発車の時刻が近いことを知らせるベルが鳴り響き、あ!と顔を見合わせると2人は
それじゃあ、と手を振って駆け出した。
プラットホームへと続く階段を駆け上って行って、姿が見えなくなった頃にポツリと乾が呟く。
「俺って、相当なシアワセ者なんだろうな……」
「そうか」
「さ、帰ろうか、手塚」
「ああ」
電車が走り出す音を後ろに聞きながら、出口へと歩き出す。
その途中で、ふいに手塚が口を開いた。
「俺達は、いつでもお前の味方だ。何があっても、どんな事があっても、な。
 そこに不二と菊丸も加わると言っていた」
「………なに、それ?」
「だから、」
足を止め、手塚が乾へと視線を向ける。

 

「乾、お前はもっと安心して良い」

 

自分達がこの手を離すなんて、ありえないから。
一瞬、軽く目を瞠った乾が、首を下へ傾けて俯く。
「どうした?」
短くそう訊ねれば、乾は片手を口元にやって、ゆるりとかぶりを振った。

 

「…………ヤバい、ちょっと泣きそうかも」

 

 

 

 

<終>

 

 

 

 

長ッ!!ちょっと長すぎるんじゃございませんかッ!?(汗)
「ウルワシキセカイ」のテーマを持ってくると、ついつい話が長くなりがちです。
忍足とはまた全く違ったテーマを乾は持ってたりしますもので、
やっぱり書き切れてない感が否めません。
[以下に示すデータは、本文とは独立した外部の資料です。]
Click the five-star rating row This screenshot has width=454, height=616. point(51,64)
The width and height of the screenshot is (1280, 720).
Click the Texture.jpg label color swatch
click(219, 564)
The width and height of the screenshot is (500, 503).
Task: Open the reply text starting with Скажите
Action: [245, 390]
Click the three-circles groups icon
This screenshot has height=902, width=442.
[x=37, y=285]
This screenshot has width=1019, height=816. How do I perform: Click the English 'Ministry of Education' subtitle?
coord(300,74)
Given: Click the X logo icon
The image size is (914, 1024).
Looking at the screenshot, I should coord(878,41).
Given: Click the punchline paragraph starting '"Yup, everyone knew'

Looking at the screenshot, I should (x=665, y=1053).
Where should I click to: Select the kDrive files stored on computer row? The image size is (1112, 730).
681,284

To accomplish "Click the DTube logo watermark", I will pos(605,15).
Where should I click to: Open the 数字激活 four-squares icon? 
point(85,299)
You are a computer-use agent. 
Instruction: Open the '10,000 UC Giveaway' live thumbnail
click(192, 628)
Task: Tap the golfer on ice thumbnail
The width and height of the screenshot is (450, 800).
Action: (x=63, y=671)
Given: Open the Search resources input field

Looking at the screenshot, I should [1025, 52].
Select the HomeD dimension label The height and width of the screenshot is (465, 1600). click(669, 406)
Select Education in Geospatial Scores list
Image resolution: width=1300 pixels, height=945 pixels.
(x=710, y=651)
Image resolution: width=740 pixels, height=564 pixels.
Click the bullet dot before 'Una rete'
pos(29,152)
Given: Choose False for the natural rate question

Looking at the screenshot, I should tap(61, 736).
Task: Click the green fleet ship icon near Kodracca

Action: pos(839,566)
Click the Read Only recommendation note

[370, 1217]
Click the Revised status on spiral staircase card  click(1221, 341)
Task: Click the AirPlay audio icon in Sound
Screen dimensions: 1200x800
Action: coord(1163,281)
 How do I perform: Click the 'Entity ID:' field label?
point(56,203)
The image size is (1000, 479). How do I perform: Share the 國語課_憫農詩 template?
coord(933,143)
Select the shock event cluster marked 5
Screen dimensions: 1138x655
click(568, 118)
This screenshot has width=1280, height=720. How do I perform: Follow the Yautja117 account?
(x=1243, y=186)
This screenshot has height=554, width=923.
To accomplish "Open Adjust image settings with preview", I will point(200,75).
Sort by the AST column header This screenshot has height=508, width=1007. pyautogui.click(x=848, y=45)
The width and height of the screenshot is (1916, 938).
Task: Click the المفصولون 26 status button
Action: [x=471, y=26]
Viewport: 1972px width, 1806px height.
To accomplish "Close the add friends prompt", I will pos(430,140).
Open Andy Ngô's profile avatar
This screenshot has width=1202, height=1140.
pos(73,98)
(遠い目)
こんなトコで書いてどうすんのとか思うのですが、一応記すとすれば、
忍足は「命」そのものがテーマで、乾は「道」(将来的な意味も含めて)が
テーマなんだろうなぁ、と思ってます。
全部を通して共通してるのは「仲間」とか「友情」とかそんなのなんですけどね。
どっちにしたって、私にはちょっと難しいテーマのような気が…。

 

そんで、今回は不二と菊丸(総じて青学・旧友)と乾の関係と、
跡部と乾の対戦ってのを書いてみたかったので、こんな話になってしまいました。(笑)
意外とvs跡部は楽しかったです。(どうなの)
前ジャンルでもそうだったんですけど、戦場に立つ時とか、実際戦っている最中とかの
心情を考えたりするのが大好きです。
戦うオトコはカッコイイよ!!(言ってろ)

 

最後に。

千石さん居らんでスンマセン……。(滝汗)
出すタイミングがホントに無かったの…忘れてたわけじゃないの…ホントよー!!
次は、千石+仲間&山吹メンバーとかで何か書くのもイイかも。